### Dataset content
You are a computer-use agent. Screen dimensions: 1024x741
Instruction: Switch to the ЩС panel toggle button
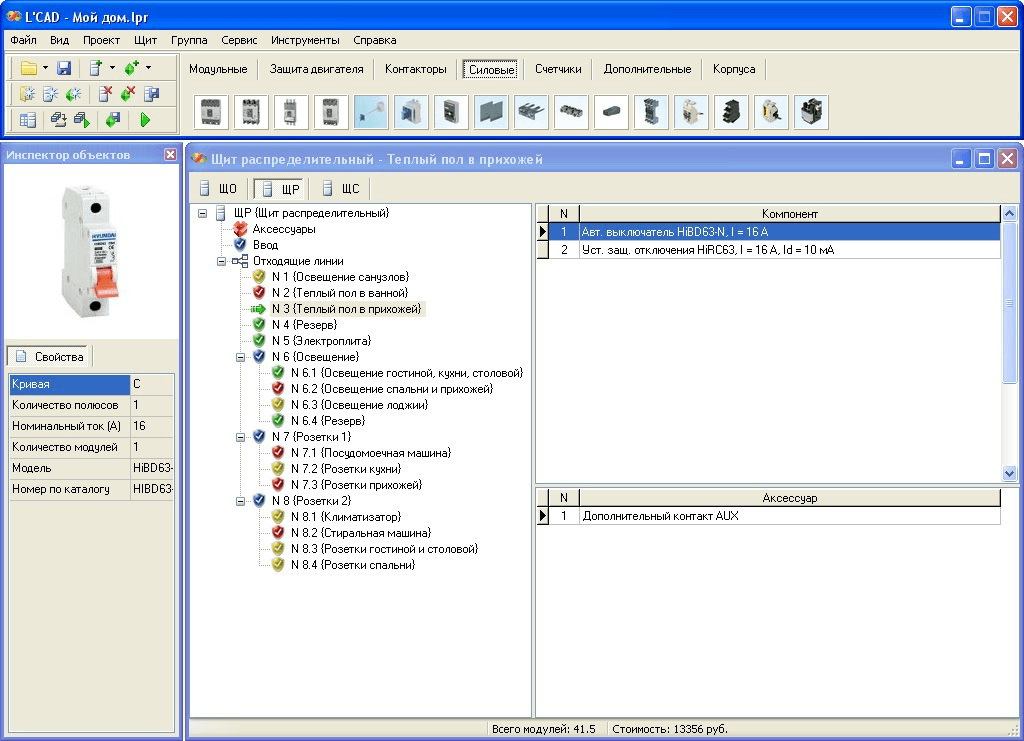340,188
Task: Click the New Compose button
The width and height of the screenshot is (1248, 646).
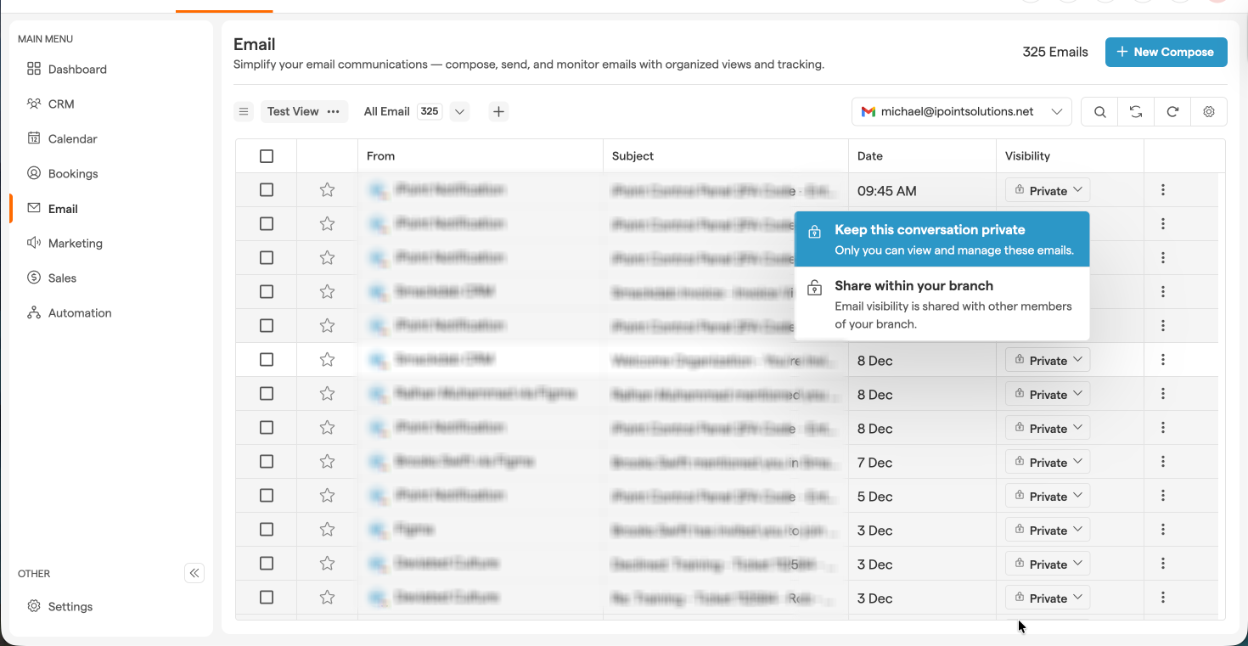Action: (x=1165, y=52)
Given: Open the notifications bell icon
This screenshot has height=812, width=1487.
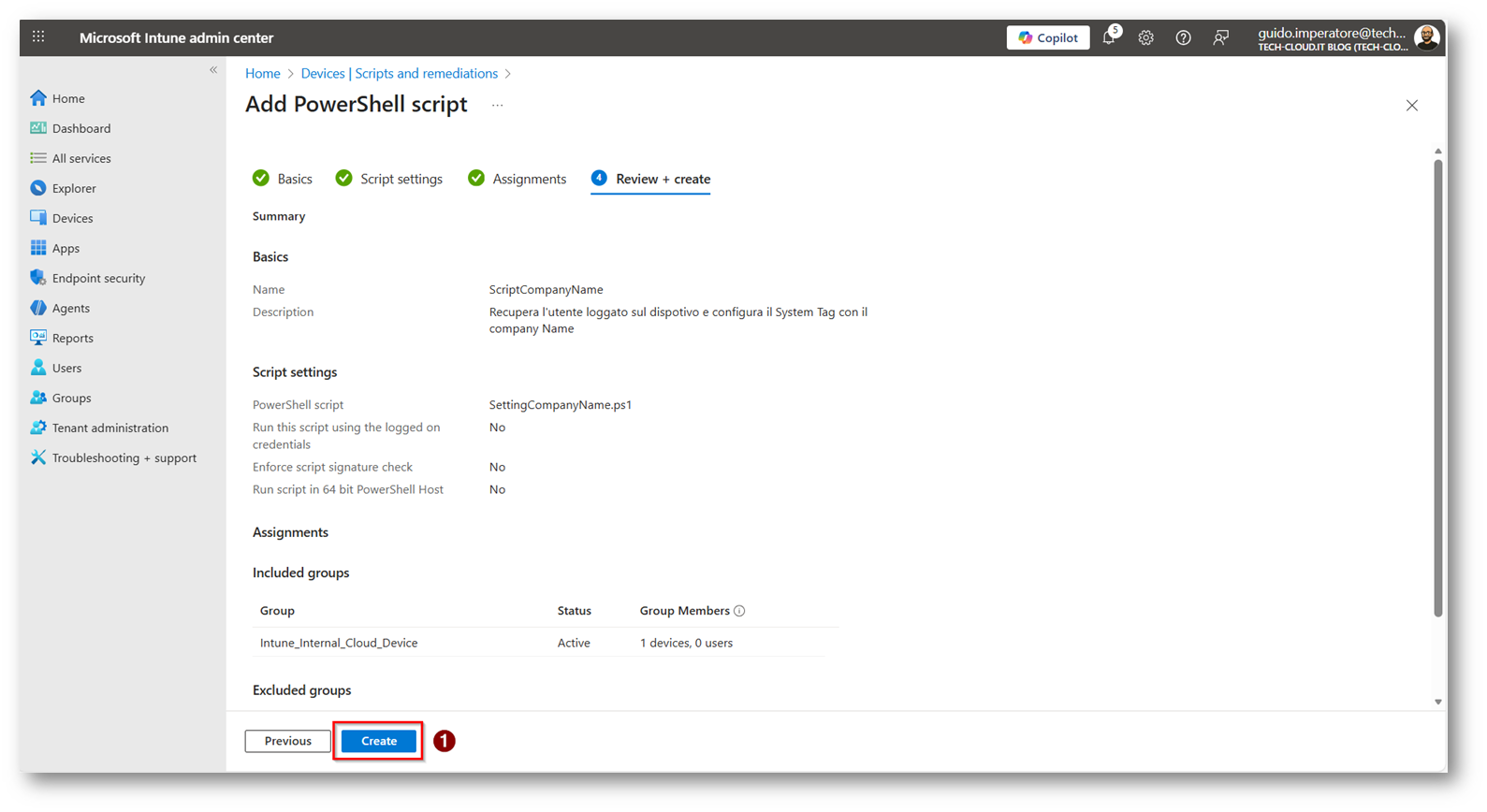Looking at the screenshot, I should pos(1109,37).
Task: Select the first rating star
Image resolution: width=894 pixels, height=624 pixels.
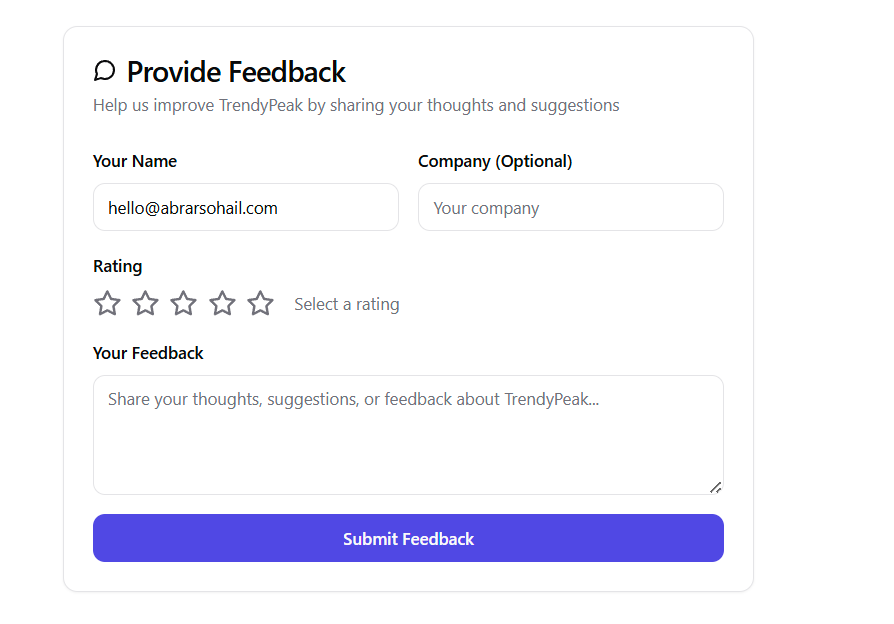Action: tap(107, 303)
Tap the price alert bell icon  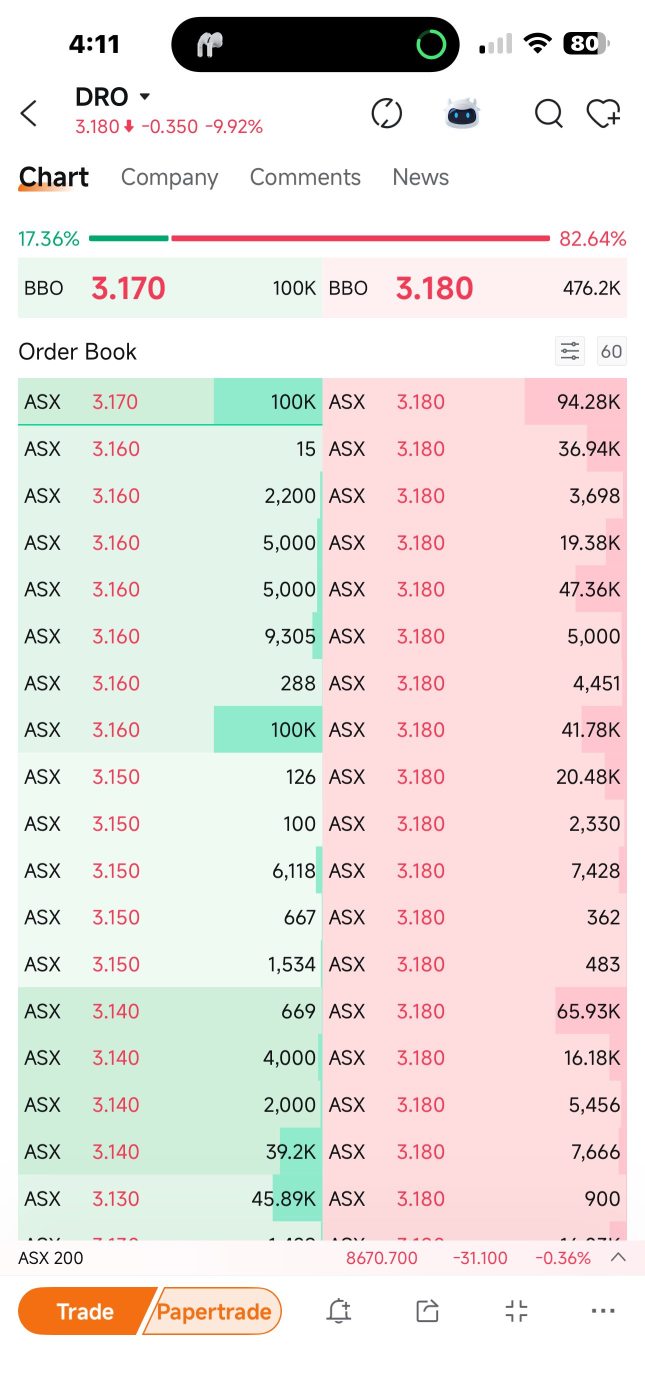[339, 1311]
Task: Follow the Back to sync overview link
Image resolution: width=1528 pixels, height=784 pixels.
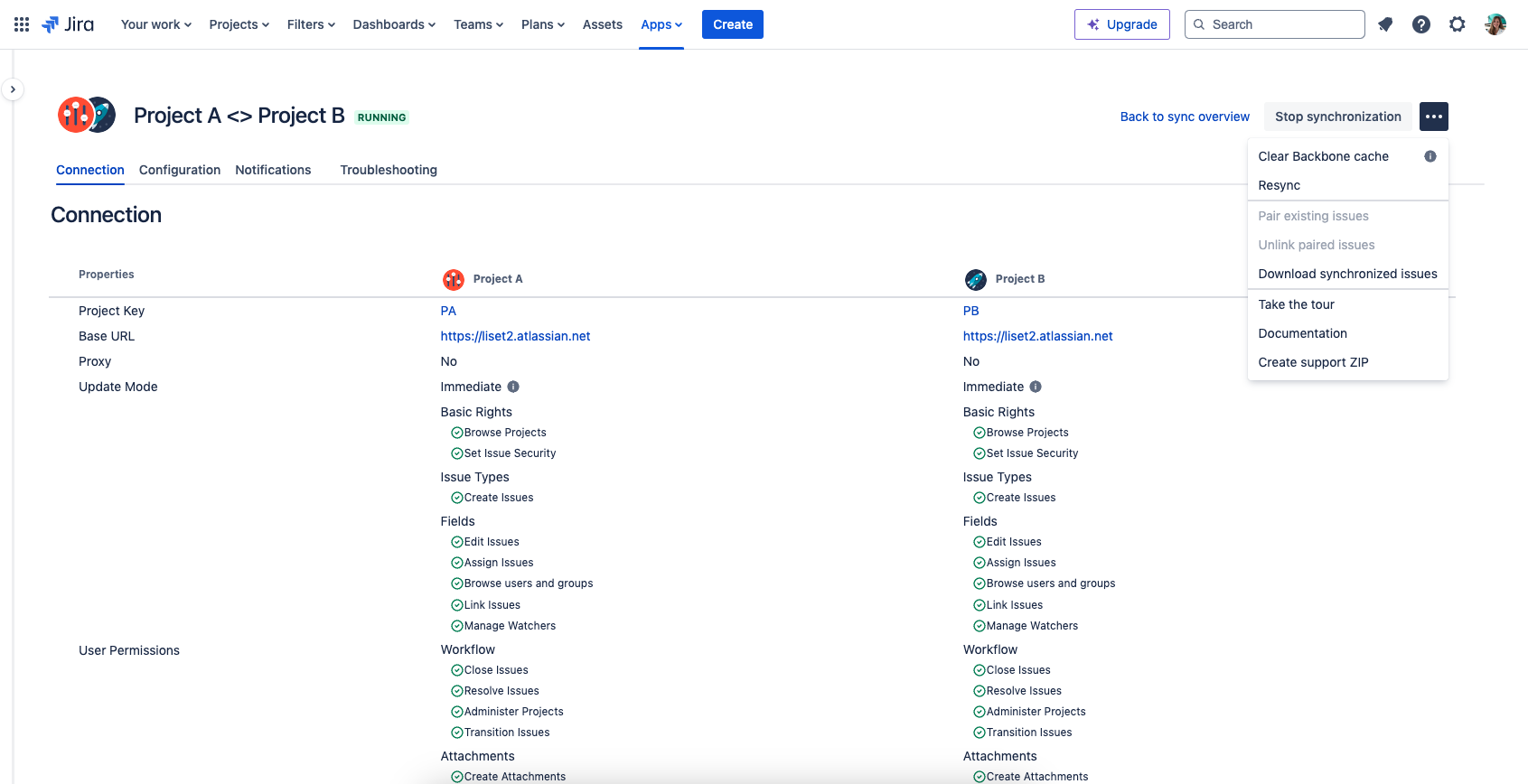Action: [x=1185, y=117]
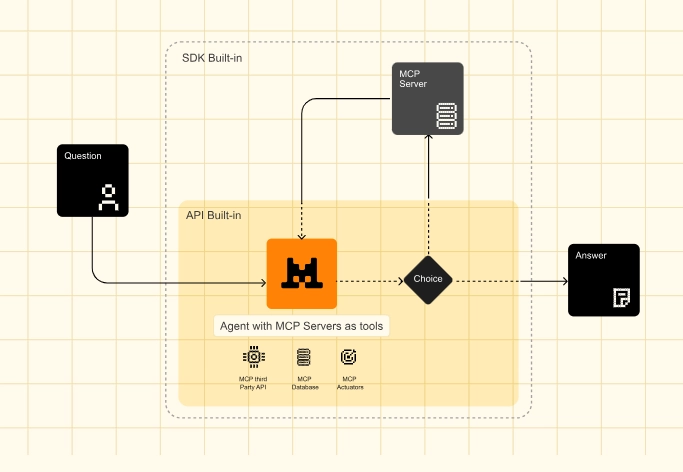Click the SDK Built-in group title
The image size is (683, 472).
pos(212,58)
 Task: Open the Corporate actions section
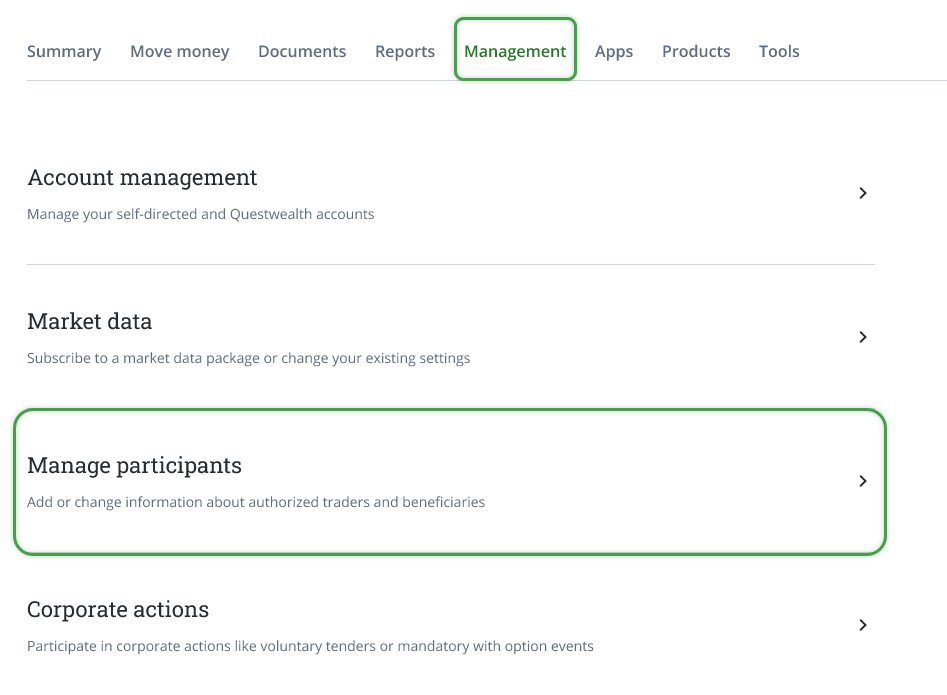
######
> _Exercise requirements_
From the opening line of the listing above through the line bearing "Given: Open the notifications bell icon", repeat each line exactly. Drop every picture.

> _Output of the task_
You are a computer-use agent. Screen dimensions: 1024x741
Instruction: Switch to the ЩС panel toggle button
340,188
Task: Click the New Compose button
The width and height of the screenshot is (1248, 646).
Action: (x=1165, y=52)
Given: Open the notifications bell icon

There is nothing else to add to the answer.